How to the worker to dissolve the employment contract at own will?
Procedure of cancellation of the employment contract at the initiative of the worker are (at own will) regulated by article 80 of the Labour code.
The worker has the right to dissolve the employment contract, having warned about it the employer in writing in two weeks. The written application form about dismissal is obligatory. The oral statement of the worker about cancellation of the employment contract cannot be the basis for the edition the employer of the relevant order for dismissal.
The duty of the worker to warn the employer about cancellation of the employment contract at own will in two weeks (and the head of the organization - in one month) does not mean that the worker cannot make it for longer term. Two weeks should be considered as the minimum term for which the worker is obliged to inform the employer of desire to stop the labor relations.
Under the agreement between the worker and the employer the employment contract can be dissolved also before the expiration of the warning of dismissal. But if the employer did not agree to cancellation of the employment contract before the prevention expiration, the worker is obliged to work an established period. Early termination of work in this case is violation of labor discipline.
Violation of labor discipline will be also termination of work without the warning of dismissal. The worker who self-willedally left work can be dismissed for a truancy.
Before the expiration of the warning of dismissal the worker has the right at any time to withdraw the application. Dismissal in this case is not made if other worker to whom according to the labor legislation it cannot be refused in an execution of an employment agreement is not invited to its place in writing.
The employer has no right to dismiss the worker before the expiration of two weeks after submission of the declaration of avoidance of the employment contract by it if date of dismissal, or before the expiration specified in the statement is not specified in the statement. During all term of the prevention for the worker his workplace or a position remains.
After the term of the warning of dismissal the worker has the right to stop work.
In the last day works (day of dismissal) the employer is obliged to issue to the worker the service record, other documents connected with work according to the written statement of the worker and to make with it final settlement.
The employer has no right to detain the worker. Any reasons (the monetary debt, need to complete the begun work, are not handed over material values, the hostel and so forth is not freed) cannot form for this purpose the basis.
In that case when the employer after the term of the prevention did not dismiss the worker, the worker has the right not to come to work.
If the worker is absent from work in day of dismissal, then the employer in the same day has to send him the mail notification with the instruction on need to receive the service record or to agree to its departure by mail.
In cases when the statement of the worker for dismissal is at own will caused by impossibility of continuation of work by it (transfer in educational institution, retirement and other cases), and also in cases of the established violation by the employer of the laws and other regulations containing standards of the labor law, conditions of the collective agreement, the agreement or the employment contract, the employer is obliged to dissolve the employment contract in time specified in the statement of the worker.
If after the term of the warning of dismissal the employment contract was not dissolved and the worker does not insist on dismissal, then action of the employment contract continues. At the same time any additional agreements on this occasion are not required.

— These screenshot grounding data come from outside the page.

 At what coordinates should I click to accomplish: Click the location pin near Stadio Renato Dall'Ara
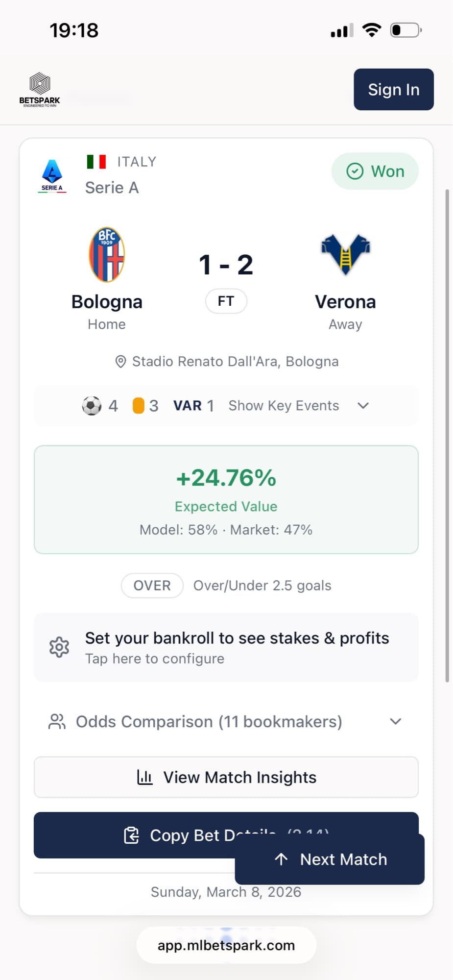[120, 361]
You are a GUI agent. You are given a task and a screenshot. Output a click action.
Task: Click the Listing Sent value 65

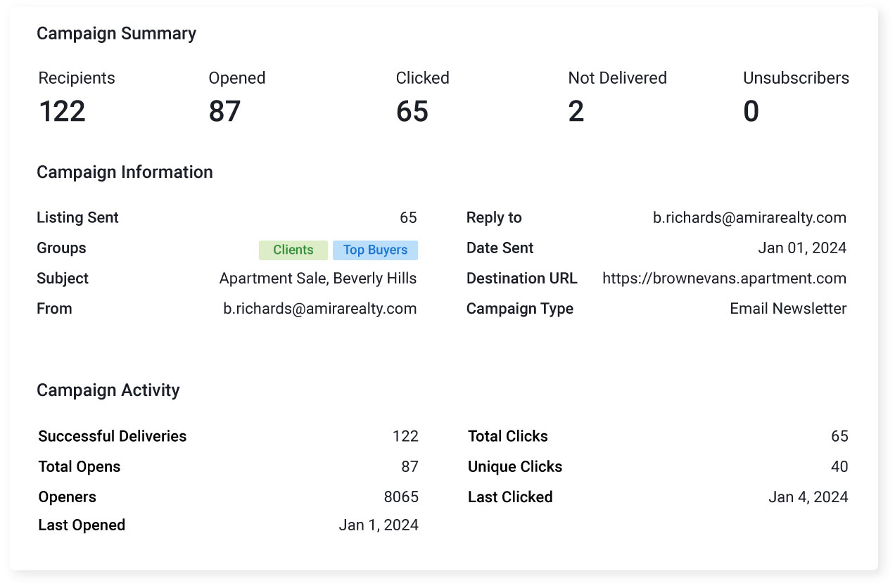point(408,217)
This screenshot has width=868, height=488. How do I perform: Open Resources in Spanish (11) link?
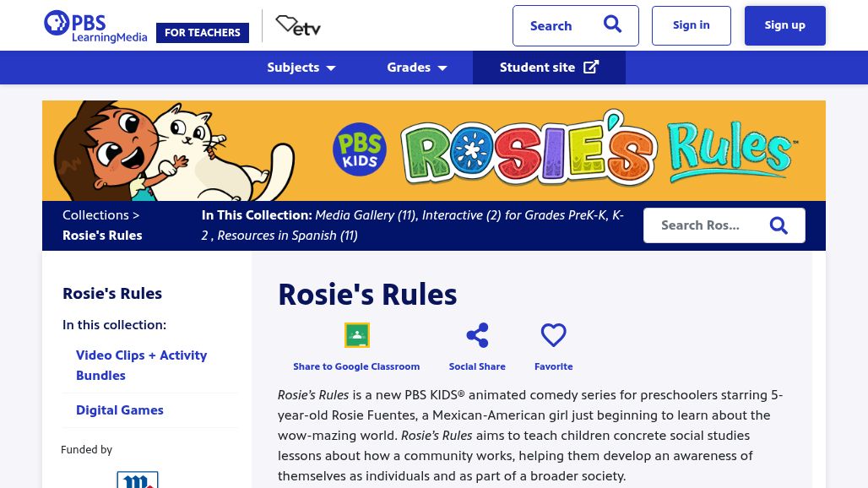point(287,236)
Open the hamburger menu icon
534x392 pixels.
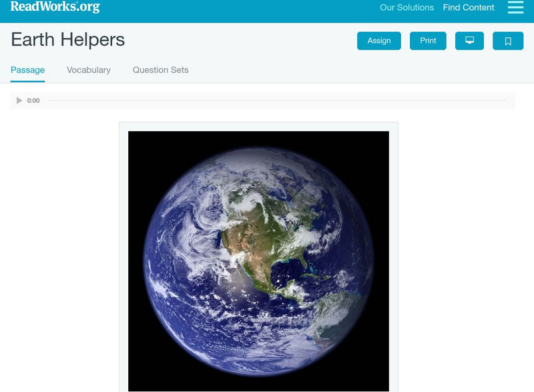click(515, 7)
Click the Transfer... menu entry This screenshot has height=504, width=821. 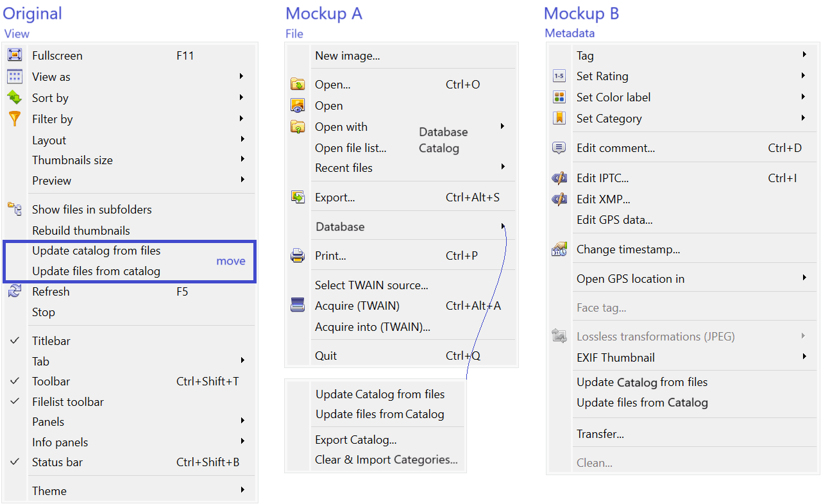pos(600,434)
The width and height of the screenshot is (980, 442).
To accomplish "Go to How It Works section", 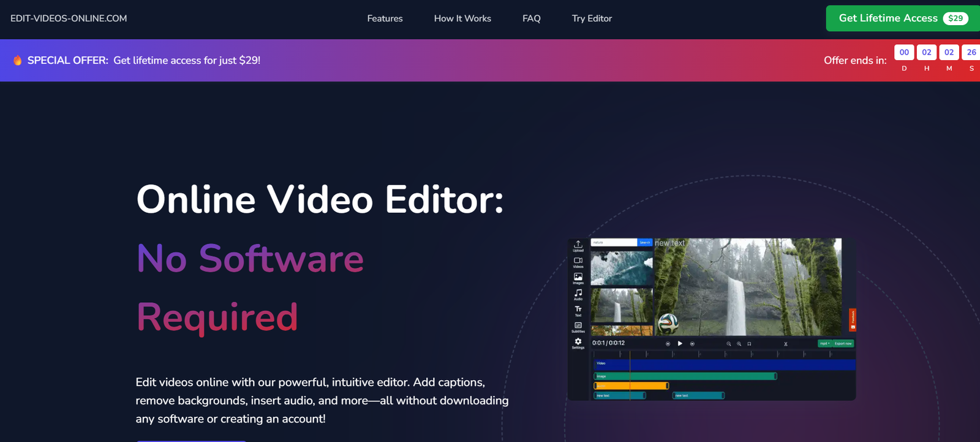I will [462, 18].
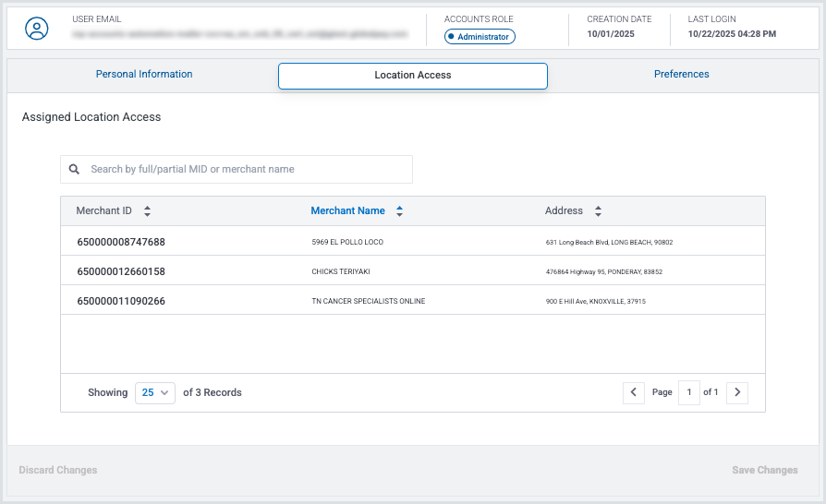Viewport: 826px width, 504px height.
Task: Click the Administrator role badge
Action: pyautogui.click(x=479, y=37)
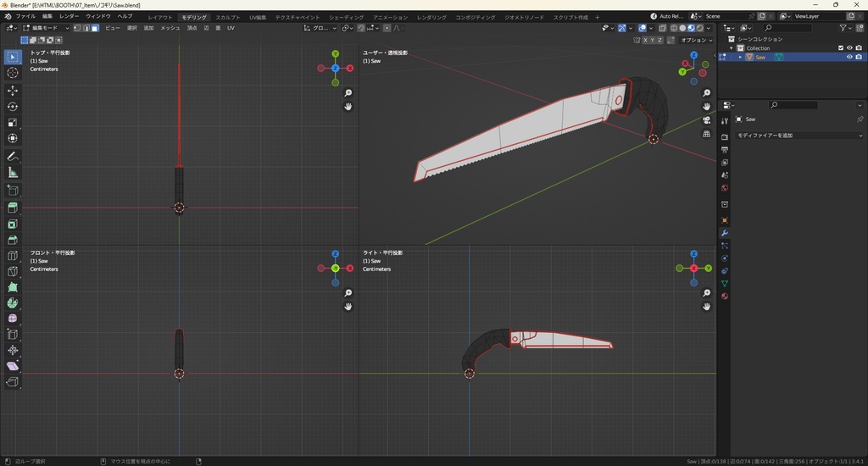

The worker has the right to submit the letter of resignation not only during work, but also when he for any reasons is absent from work, for example, in the period of temporary disability, stay on holiday, in business trip.
At the same time, submission of the employment contract by the worker of the declaration of avoidance at own will is not always the valid desire of the worker to stop the labor relations. Cancellation of the employment contract at the initiative of the worker is admissible in a case when filing of application about dismissal was its voluntary will. If the worker claims that the employer forced it to submit the letter of resignation at own will, then these circumstances are subject to check and the duty to prove them is assigned to the worker in court.
Reserving the right to dissolve the employment contract on own initiative at any time for the worker, the labor legislation does not oblige the worker at dismissal at own will to specify the reason for which he wants to dissolve the employment contract in the statement.